_ОТРЫВОК_.
────────────────────────────────────────

На минуту в комнату заглянула хозяйка и прошептала:
— Сыграйте с Рыковым в шахматы — это нужно.
Я вышел в соседнюю комнату. Там шумно и бестолково танцевали. Кто-то тронул меня сзади за плечо.
Я обернулся. Это был Ягода. Он, уже совсем безумными глазами, следил за танцующей хозяйкой. Нагнувшись ко мне и указывая на нее пальцем (как тогда, за столом), он тихо спросил:
— Кто эта?
Я не сразу ответил.
— Кто эта вот, что танцует? — уже с раздражением повторил он.
— Это наша хозяйка, — ответил я, — мы у нее в гостях.
— Ага, — сказал неопределенно Ягода и скрылся в темном коридоре. Там он прохаживался, время от времени появляясь на пороге…
Не помню, как появились шахматы, как Рыков и я оказались друг против друга за шахматной доской и как началась игра. Помню, что присутствие Ягоды я чувствовал все время, даже не глядя на него. На пол, к ногам Рыкова, опустилась наша хозяйка. Прижавшись головой к его коленям, она повторяла все одну и ту же фразу:
— Я твоя раба, я твоя верная собака…
Она целовала его руки и блаженно смеялась…»
Чехов чувствовал, что от этой шахматной партии каким-то образом зависит его дальнейшая судьба и, возможно, жизнь. Для Рыкова это было лишь развлечение. Для Ягоды — некое подобие охоты за дичью:
«Ягода, следя за игрой, несколько раз подходил к нам. Рыков играл хорошо. Он блестяще пожертвовал коня и выиграл партию. Когда игра кончилась и Рыков, поблагодарив меня, встал, Ягода сел на его место.

────────────────────────────────────────

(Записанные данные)

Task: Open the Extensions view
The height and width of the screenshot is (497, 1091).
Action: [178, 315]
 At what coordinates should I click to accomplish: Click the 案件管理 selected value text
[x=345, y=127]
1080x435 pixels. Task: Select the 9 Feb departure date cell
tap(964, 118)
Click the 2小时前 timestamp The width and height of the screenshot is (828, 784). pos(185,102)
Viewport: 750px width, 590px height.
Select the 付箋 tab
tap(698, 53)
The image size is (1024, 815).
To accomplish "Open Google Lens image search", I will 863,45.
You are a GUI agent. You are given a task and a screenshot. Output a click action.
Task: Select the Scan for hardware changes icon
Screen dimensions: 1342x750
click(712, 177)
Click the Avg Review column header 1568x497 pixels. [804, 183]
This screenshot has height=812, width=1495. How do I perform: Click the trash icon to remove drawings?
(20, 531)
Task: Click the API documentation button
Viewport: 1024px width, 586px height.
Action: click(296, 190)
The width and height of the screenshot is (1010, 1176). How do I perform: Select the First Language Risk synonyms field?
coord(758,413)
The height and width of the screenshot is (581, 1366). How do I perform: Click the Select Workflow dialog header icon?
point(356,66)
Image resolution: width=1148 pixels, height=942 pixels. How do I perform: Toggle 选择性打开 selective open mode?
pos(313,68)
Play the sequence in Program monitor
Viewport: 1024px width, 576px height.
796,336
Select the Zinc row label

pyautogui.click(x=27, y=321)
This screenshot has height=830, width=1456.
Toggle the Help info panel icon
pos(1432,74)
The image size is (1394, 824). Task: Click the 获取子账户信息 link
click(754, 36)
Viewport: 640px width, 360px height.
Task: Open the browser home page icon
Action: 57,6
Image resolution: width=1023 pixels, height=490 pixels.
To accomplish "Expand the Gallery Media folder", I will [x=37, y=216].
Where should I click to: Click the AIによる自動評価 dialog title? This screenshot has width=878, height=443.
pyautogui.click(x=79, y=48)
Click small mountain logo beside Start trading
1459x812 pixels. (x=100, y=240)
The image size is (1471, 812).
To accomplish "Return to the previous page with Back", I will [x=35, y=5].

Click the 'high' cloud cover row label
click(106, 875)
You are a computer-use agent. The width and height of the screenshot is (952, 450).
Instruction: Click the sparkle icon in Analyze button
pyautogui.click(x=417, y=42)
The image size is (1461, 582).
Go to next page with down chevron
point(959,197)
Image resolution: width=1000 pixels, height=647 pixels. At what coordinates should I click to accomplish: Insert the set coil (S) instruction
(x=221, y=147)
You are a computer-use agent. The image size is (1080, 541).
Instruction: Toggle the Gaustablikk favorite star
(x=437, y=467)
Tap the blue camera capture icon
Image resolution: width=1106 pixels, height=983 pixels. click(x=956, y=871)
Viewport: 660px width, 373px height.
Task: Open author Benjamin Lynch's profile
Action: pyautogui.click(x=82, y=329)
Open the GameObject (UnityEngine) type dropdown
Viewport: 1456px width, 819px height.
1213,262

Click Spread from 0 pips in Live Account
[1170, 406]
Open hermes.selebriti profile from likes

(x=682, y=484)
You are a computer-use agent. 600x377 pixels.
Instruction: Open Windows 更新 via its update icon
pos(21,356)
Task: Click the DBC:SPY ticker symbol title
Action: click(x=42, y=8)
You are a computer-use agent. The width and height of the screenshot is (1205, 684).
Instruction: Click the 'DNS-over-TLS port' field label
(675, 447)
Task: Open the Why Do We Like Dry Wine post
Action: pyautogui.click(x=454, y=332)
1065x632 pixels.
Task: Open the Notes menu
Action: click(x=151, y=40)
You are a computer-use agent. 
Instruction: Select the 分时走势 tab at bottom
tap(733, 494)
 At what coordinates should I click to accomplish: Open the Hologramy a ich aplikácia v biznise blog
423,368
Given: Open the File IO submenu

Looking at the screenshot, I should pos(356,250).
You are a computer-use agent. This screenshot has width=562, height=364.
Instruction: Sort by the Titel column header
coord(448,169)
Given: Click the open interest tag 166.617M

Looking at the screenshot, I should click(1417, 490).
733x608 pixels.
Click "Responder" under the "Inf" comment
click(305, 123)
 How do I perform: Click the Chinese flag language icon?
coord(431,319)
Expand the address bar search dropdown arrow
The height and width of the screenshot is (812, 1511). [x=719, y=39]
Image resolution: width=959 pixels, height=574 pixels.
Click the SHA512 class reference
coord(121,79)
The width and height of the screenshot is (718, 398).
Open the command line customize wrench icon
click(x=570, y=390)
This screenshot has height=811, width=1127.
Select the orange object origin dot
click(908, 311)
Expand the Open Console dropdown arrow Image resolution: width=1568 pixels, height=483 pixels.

────────────────────────────────────────

_ЦЕЛЬ ЗАДАНИЯ_.
Ответьте, пожалуйста, на вопросы по отрывку:
(a) Что хозяйка шепотом попросила рассказчика сделать?
(b) Кем, по ответу рассказчика, была танцующая женщина, о которой спрашивал Ягода?
(c) Какую фигуру пожертвовал Рыков в шахматной партии?

_ОТВЕТ_.
(a) Сыграть с Рыковым в шахматы.
(b) Хозяйкой, у которой они были в гостях.
(c) Коня.